Apps written by other quantum programmers for your inspiration.
Simulating the folding of proteins could lead to a radical transformation of our understanding of complex biological systems and our ability to design powerful new drugs. This applications looks into how to use the quantum computer to explore the possible folding configurations of these interesting molecules.
Using unsupervised machine learning approaches, one can automate the discovery of a very sparse way to represent objects. This technique can be used for incredibly efficient compression. In this initial application, we used the algorithm to compress a simple movie. This movie is called 'Frey faces' and is a well-known test set for new compression algorithms. Our approach worked well, compressing the movie by a factor of approximately 50x.
Is there a car in this image? Quantum hardware, trained using a binary classification algorithm, is able to detect whether or not an image contains a car. Even though all the software receives is a collection of pixels, by training the system it can learn to spot cars, even if it has never seen the exact photograph before.

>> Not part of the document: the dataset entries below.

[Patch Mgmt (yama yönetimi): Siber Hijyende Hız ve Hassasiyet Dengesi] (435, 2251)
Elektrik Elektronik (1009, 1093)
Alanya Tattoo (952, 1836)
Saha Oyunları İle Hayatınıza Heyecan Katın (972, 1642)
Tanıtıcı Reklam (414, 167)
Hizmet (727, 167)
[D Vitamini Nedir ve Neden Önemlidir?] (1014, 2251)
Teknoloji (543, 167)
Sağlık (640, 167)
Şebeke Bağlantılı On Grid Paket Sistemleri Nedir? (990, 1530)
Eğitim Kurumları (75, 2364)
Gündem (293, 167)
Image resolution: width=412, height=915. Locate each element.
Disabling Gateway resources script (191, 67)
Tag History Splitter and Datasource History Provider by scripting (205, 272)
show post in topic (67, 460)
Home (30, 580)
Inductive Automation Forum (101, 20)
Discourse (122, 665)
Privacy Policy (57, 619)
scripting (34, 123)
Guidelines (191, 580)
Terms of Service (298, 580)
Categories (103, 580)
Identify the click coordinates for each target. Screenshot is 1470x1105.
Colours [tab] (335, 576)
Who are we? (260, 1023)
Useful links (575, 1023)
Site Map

Searching a database of molecules
We developed an application for searching a database of three-dimensional molecules for a ranked list of molecules similar to a query molecule. This application was developed and run on the 28-qubit Leda processor, and demonstrated at Supercomputing 2007.
Labeling of news stories
In this application, we built software for automatically applying category labels to news stories. The corpus we used for training and testing performance was the REUTERS corpus, a well-known data set for testing multiple label assignment algorithms. We found that our approach worked extremely well on this problem, providing 15.4% better labeling accuracy than a state of the art conventional approach.
This application is related to the compressive sensing (video compression) application. The program first learns features from a sequence of video, and then uses the features to generate entirely new sequences of video. As the project progresses, the system will learn about more objects and scenes from the natural world, and the scope of its generated imagery will improve.
This application learns to assign sentiment labels to blog posts. In the initial application, there was a single binary label indicating whether the tone of the post was considered by a person to be positive or negative. This could readily be expanded to multiple labels with more types of sentiment assessed (such as anger, joy, etc.).